> [What is required]: Please restate verbatim the lines that open the listing below, ending with the line in which "Given: Click into the Name text field" occurs.

----

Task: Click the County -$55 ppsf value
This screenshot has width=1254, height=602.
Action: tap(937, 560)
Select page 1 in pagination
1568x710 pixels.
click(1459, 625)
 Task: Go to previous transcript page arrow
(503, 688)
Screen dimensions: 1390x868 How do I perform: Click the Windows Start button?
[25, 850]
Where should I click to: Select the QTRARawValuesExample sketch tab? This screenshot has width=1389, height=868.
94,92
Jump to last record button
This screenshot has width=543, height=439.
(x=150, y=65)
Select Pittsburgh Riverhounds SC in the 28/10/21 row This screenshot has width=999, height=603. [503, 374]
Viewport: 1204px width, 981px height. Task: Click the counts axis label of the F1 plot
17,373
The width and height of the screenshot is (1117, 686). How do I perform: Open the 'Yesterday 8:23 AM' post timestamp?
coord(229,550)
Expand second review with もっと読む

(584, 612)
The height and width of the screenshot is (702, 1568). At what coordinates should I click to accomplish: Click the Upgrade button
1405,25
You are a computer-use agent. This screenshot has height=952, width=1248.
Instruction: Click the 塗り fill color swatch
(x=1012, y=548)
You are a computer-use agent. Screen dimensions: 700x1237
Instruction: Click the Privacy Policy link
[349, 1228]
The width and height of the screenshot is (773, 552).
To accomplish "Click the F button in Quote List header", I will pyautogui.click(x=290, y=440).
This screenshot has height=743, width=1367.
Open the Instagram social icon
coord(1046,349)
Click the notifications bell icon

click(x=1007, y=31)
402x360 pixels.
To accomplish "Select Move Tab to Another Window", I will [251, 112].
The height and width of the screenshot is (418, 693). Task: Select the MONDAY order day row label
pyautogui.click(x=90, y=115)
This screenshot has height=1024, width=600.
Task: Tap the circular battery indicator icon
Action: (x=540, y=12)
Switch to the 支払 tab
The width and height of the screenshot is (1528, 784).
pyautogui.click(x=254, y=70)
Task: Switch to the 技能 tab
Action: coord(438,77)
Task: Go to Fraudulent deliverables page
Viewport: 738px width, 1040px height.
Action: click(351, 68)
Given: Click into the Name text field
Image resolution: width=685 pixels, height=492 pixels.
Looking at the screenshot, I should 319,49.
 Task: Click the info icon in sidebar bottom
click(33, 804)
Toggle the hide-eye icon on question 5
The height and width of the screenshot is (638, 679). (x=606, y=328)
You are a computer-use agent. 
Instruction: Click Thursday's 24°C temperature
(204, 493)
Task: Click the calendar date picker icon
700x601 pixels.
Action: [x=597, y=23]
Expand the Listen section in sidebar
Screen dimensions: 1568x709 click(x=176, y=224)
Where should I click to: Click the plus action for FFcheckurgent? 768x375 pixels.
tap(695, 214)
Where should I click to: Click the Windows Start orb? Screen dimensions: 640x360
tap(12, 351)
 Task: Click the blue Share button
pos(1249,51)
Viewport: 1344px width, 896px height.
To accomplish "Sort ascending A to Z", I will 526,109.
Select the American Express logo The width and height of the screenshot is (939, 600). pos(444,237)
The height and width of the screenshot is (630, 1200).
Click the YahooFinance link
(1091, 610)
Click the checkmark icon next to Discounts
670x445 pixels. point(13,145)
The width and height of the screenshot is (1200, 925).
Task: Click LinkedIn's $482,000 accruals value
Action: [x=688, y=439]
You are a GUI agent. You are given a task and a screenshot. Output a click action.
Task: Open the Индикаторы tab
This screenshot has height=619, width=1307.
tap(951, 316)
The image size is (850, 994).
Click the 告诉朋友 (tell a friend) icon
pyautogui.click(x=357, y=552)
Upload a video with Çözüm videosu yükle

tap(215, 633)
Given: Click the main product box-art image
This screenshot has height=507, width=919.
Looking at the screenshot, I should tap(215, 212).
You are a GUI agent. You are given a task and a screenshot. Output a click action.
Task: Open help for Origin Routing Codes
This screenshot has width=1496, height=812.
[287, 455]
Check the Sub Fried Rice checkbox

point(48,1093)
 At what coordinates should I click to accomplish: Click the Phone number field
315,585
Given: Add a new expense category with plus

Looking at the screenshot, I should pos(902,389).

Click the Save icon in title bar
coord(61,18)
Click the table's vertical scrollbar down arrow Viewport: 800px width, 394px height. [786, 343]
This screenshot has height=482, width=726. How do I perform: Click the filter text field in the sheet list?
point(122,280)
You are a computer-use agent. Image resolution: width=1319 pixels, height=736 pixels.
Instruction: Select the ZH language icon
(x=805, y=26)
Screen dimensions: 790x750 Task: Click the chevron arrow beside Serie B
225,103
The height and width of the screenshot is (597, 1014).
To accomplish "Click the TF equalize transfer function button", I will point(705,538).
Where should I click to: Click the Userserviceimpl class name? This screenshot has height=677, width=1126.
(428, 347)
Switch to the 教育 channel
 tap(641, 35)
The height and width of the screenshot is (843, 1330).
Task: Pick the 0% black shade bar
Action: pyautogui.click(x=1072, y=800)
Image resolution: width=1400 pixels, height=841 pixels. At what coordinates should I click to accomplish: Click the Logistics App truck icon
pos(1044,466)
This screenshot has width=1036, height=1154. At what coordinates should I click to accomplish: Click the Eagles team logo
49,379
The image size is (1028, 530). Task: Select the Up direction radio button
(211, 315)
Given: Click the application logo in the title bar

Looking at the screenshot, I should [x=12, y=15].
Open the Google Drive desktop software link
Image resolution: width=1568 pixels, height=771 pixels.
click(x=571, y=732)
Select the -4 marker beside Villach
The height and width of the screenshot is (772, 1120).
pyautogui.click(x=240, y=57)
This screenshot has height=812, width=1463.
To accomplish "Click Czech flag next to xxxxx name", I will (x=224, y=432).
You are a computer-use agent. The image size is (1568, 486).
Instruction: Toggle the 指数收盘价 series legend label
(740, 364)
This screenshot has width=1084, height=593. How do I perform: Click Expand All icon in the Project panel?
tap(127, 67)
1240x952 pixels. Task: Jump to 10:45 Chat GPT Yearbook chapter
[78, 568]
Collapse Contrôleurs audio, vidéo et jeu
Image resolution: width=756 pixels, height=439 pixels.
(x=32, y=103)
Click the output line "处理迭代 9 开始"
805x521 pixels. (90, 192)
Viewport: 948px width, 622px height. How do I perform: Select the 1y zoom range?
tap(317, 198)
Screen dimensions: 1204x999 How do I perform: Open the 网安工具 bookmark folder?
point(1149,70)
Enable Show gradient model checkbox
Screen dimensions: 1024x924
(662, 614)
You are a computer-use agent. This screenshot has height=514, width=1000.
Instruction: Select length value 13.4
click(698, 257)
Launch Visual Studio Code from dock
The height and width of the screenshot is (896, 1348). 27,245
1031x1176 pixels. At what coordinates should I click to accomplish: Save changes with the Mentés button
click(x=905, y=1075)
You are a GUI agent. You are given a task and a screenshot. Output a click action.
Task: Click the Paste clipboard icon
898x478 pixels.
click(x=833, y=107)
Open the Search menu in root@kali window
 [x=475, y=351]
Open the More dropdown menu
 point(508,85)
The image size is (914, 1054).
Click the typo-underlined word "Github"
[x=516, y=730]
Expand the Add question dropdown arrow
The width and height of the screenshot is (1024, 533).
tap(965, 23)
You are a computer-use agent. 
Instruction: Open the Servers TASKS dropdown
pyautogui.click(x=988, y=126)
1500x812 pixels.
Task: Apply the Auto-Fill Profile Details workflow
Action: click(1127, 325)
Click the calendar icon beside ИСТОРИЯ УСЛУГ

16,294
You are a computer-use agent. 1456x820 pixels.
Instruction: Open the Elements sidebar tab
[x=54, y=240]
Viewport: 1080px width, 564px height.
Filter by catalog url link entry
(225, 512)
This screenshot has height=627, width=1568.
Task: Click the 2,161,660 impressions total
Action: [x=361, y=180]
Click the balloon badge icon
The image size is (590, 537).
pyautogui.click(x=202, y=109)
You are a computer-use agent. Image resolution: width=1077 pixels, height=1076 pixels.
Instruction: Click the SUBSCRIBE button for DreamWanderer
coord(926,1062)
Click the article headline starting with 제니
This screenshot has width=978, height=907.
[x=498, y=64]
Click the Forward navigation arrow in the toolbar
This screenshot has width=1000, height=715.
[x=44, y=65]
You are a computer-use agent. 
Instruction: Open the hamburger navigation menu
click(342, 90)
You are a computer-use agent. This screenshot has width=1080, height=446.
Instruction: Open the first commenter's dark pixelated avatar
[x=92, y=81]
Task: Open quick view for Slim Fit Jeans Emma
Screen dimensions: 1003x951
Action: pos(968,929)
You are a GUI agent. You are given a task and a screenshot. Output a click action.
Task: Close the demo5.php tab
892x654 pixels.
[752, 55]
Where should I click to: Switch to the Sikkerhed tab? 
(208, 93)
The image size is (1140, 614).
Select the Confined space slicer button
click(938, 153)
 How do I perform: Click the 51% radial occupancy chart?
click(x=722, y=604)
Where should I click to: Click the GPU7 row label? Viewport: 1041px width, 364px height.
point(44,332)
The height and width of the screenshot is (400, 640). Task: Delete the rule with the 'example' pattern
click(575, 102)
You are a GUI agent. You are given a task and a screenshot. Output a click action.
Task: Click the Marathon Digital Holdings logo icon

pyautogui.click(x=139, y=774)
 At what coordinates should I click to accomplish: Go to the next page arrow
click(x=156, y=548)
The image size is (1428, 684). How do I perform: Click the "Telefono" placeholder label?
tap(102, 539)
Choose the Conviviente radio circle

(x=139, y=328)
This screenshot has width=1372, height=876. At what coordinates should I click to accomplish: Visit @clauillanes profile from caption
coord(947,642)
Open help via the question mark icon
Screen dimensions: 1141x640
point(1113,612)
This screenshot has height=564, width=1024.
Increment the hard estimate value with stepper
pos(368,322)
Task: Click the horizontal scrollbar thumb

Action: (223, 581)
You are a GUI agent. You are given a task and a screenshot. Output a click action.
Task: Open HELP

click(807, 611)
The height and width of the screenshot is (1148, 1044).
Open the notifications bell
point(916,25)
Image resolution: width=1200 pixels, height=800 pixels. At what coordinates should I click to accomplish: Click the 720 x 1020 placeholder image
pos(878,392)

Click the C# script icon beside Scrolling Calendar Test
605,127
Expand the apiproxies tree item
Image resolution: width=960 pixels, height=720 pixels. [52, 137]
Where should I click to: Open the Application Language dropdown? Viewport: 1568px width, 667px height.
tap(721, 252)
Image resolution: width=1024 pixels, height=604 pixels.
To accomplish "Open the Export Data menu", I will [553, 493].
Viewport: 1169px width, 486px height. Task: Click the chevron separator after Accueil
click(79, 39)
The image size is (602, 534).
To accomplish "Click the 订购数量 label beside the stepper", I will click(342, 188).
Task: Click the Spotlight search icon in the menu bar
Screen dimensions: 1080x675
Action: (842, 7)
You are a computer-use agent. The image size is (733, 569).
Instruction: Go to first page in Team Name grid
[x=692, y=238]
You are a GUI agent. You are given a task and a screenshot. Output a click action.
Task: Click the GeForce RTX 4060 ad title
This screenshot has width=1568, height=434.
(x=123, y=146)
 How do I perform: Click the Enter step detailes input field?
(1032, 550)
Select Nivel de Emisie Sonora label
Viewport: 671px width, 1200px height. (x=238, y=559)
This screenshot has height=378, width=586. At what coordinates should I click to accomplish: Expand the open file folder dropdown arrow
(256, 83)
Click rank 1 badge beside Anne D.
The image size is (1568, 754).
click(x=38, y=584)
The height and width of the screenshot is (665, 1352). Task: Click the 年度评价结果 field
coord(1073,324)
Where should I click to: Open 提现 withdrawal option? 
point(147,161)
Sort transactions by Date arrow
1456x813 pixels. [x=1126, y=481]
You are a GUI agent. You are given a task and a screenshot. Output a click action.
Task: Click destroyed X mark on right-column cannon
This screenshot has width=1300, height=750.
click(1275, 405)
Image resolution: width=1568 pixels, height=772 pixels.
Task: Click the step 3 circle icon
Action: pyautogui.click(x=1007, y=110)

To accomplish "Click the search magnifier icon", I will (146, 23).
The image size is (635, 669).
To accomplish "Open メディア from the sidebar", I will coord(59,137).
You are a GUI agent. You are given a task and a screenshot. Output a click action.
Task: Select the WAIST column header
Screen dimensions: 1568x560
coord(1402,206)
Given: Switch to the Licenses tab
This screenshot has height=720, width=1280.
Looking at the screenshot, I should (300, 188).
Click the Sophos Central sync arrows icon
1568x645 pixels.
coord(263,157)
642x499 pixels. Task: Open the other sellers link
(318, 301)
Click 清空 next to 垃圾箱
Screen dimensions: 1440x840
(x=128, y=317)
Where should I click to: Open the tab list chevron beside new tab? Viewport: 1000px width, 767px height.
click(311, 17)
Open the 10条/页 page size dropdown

----

> [Output of the task]:
Task: Click the County -$55 ppsf value
This screenshot has width=1254, height=602.
Action: tap(937, 560)
Select page 1 in pagination
1568x710 pixels.
click(1459, 625)
 Task: Go to previous transcript page arrow
(503, 688)
Screen dimensions: 1390x868 How do I perform: Click the Windows Start button?
[25, 850]
Where should I click to: Select the QTRARawValuesExample sketch tab? This screenshot has width=1389, height=868.
94,92
Jump to last record button
This screenshot has width=543, height=439.
(x=150, y=65)
Select Pittsburgh Riverhounds SC in the 28/10/21 row This screenshot has width=999, height=603. [503, 374]
Viewport: 1204px width, 981px height. Task: Click the counts axis label of the F1 plot
17,373
The width and height of the screenshot is (1117, 686). How do I perform: Open the 'Yesterday 8:23 AM' post timestamp?
coord(229,550)
Expand second review with もっと読む

(584, 612)
The height and width of the screenshot is (702, 1568). At what coordinates should I click to accomplish: Click the Upgrade button
1405,25
You are a computer-use agent. This screenshot has height=952, width=1248.
Instruction: Click the 塗り fill color swatch
(x=1012, y=548)
You are a computer-use agent. Screen dimensions: 700x1237
Instruction: Click the Privacy Policy link
[349, 1228]
The width and height of the screenshot is (773, 552).
To accomplish "Click the F button in Quote List header", I will pyautogui.click(x=290, y=440).
This screenshot has height=743, width=1367.
Open the Instagram social icon
coord(1046,349)
Click the notifications bell icon

click(x=1007, y=31)
402x360 pixels.
To accomplish "Select Move Tab to Another Window", I will [251, 112].
The height and width of the screenshot is (418, 693). Task: Select the MONDAY order day row label
pyautogui.click(x=90, y=115)
This screenshot has height=1024, width=600.
Task: Tap the circular battery indicator icon
Action: (x=540, y=12)
Switch to the 支払 tab
The width and height of the screenshot is (1528, 784).
pyautogui.click(x=254, y=70)
Task: Switch to the 技能 tab
Action: coord(438,77)
Task: Go to Fraudulent deliverables page
Viewport: 738px width, 1040px height.
Action: click(351, 68)
Given: Click into the Name text field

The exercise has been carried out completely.